高谷美由紀は、結婚を間近に控えた27歳。彼女には幼い頃、増水した川で溺れかかっていたところを通りすがりの男子高校生に助けられたという過去があった。その話を知った友人たちは、その「命の恩人」を結婚披露パーティに招待するよう美由紀にすすめる。当時の新聞記事を頼りに、恩人・井口貴明の住所を探し出し、招待状を送った美由紀だったが…。かつての「恩人」はひそかに豹変していた―。書き下ろし傑作サスペンス・ホラー。

(「BOOK」データベースより)

 

 慢性骨髄白血病を患った美由紀は、婚約者の拓也や友人たちのサポート、そして骨髄移植により白血病を克服。拓也との結婚式を間近に控えていた。美由紀が7歳の頃、川で溺れかけていたところを通りすがりの高校生・貴明に助けられたことを知った拓也は、命の恩人である貴明を結婚式に呼ぼうと計画する。だが当時エリート高校生だった貴明は社会生活に挫折し、引きこもり生活を送っていた。10年以上のあいだ家から出ることもなく、母親への暴力で鬱憤を晴らし続けていた貴明は、世の中への深い憎しみを募らせており…。そして結婚式の日。やって来たのは招待した貴明ではなく、その母親の富士子だった。親族でもないのに黒留袖(第一礼装)を着込み、スピーチでは貴明の挫折と一家の崩壊の過程を長々と話して周りをドン引きさせる富士子。さらに富士子は美由紀に向かって「わたしのことをもう一人の母親と思って、何でも相談してくださいな」と告げるのだった。そして場面は変わり、白銀の高級マンションのエレベーターで、若い主婦が何者かに刺殺される事件が起きる…。

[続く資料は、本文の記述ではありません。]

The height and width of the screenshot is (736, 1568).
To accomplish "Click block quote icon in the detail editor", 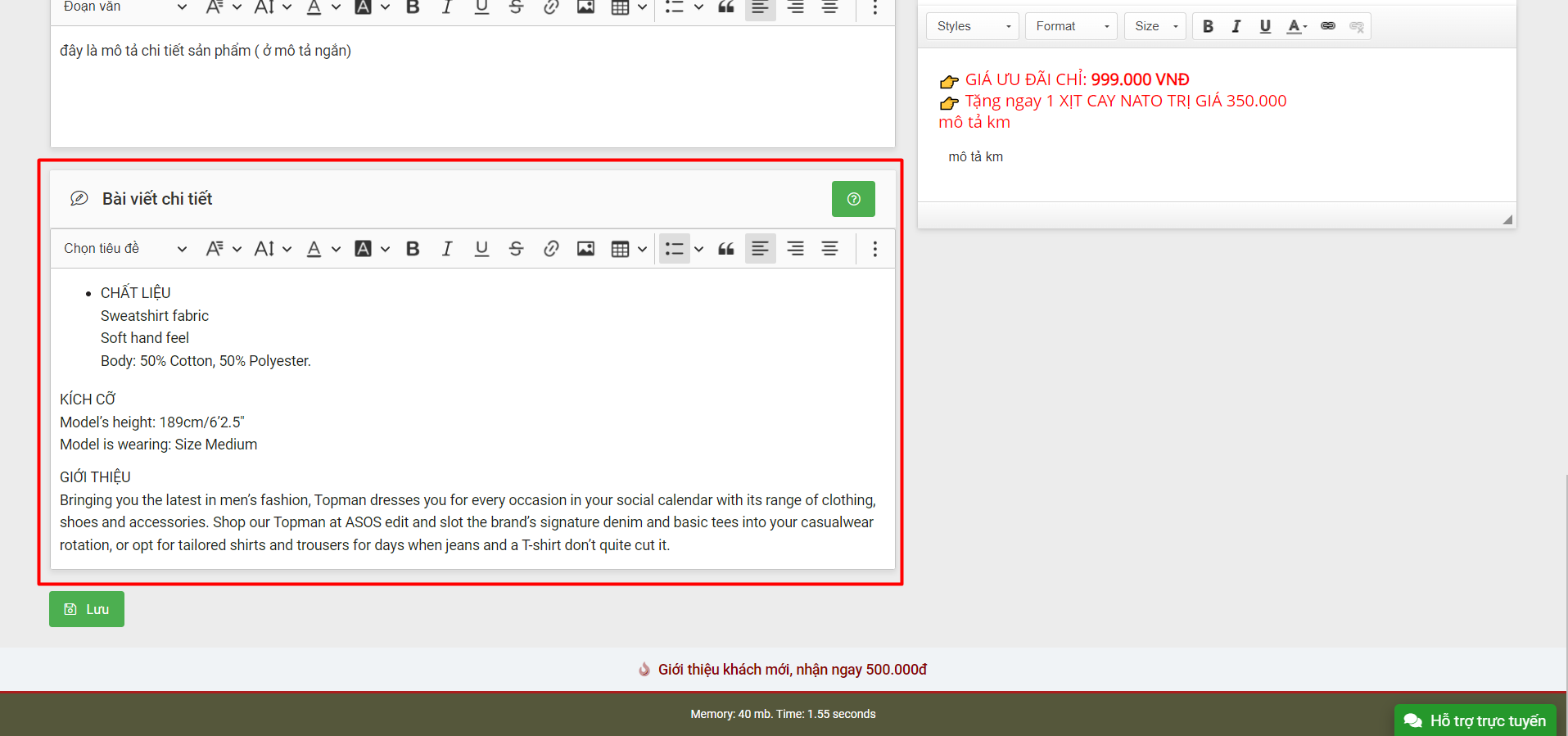I will [726, 249].
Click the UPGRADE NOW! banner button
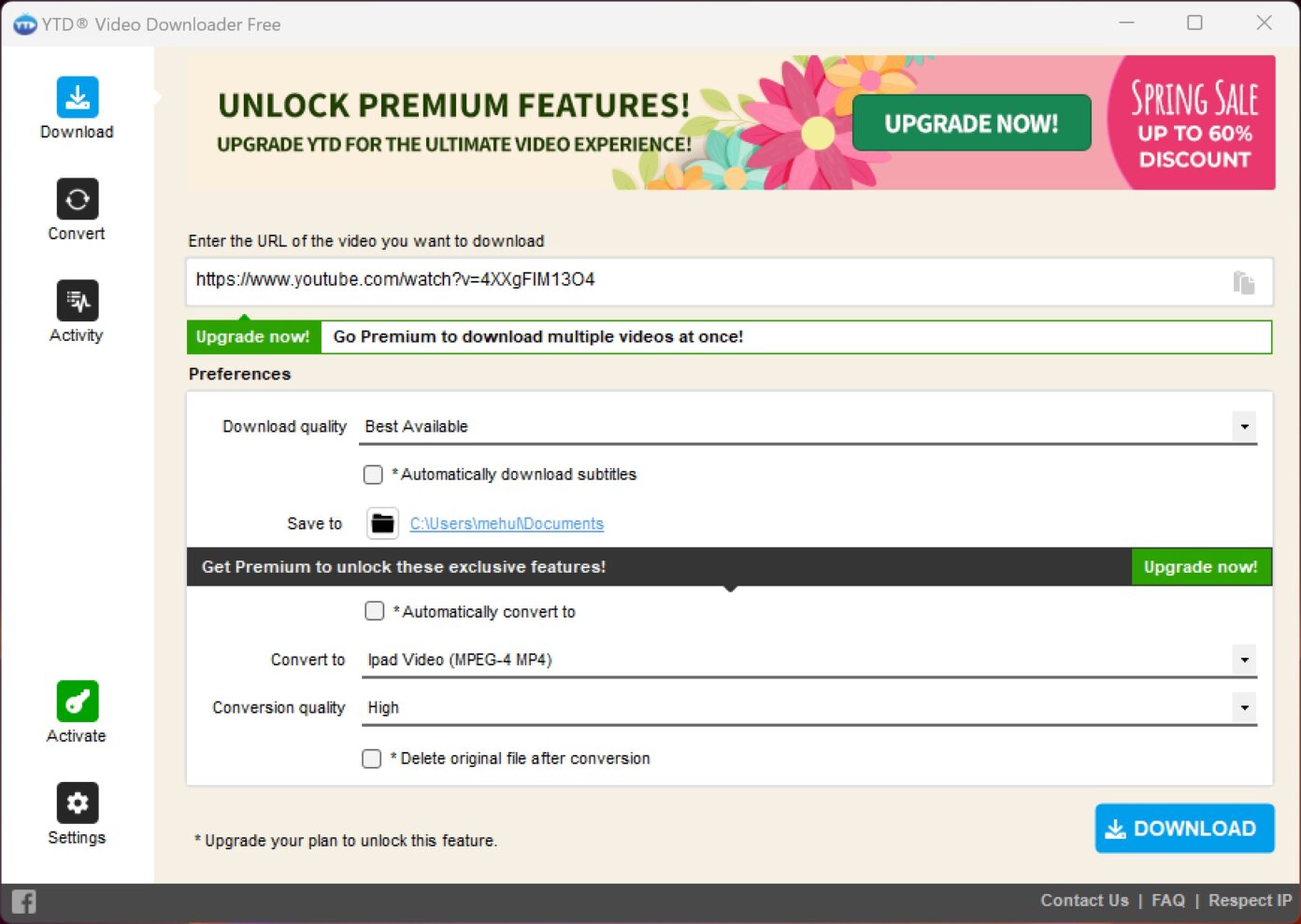 click(971, 123)
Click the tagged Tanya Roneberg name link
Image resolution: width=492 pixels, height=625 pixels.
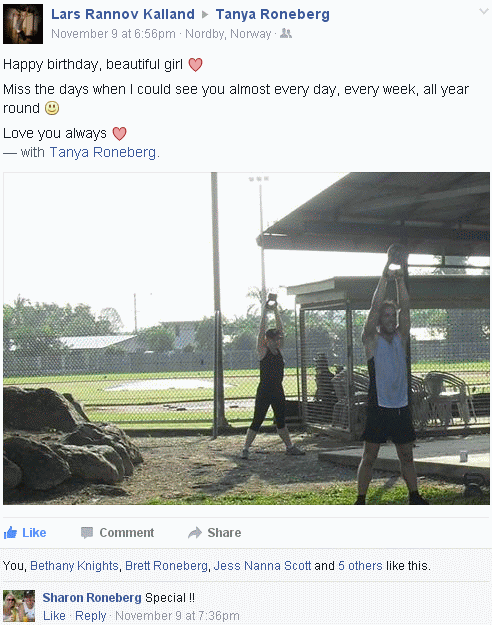coord(103,152)
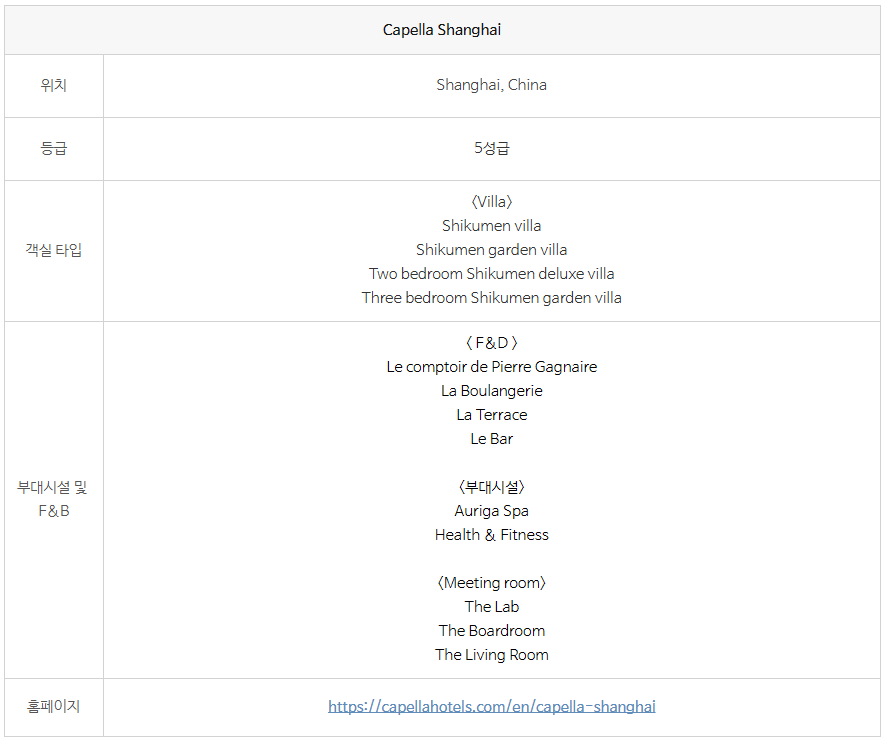Select the Shanghai, China location text

click(x=492, y=85)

 暖かな周囲と幸運に恵まれ、善性に基づいて生きる美由紀。家族からも理解を得られず、挫折から立ち直ることなく社会を呪い続ける貴明。対照的な二者の運命は、皮肉にもそれぞれの幸せの絶頂と不幸のどん底にある時期に交わることになる。読者としては第一章で貴明の家庭の異常さを知っているため、積極的に彼らと関わろうとする美由紀たちにハラハラさせられっぱなし。美由紀たちが相手の異常さを確信した時には、すでに取り返しのつかない事態に巻き込まれており…。

 相変わらず先が気になる話の構成が巧く、キャラクターの心理描写も非常にリアル。結婚を前に揺れ動く美由紀と拓也の不安混じりの心情の描き方は白眉である。美由紀を捨てた母親と同居する妹、美由紀に骨髄を提供したドナーでもある刑事、霊感を持つ骨髄移植コーディネーターといったサブキャラクターたちも印象的。ラストも無理なく読者の予想を裏切ってくれ、最後まで緊張感が途切れることがない。サイコサスペンスのお手本のような逸品だ。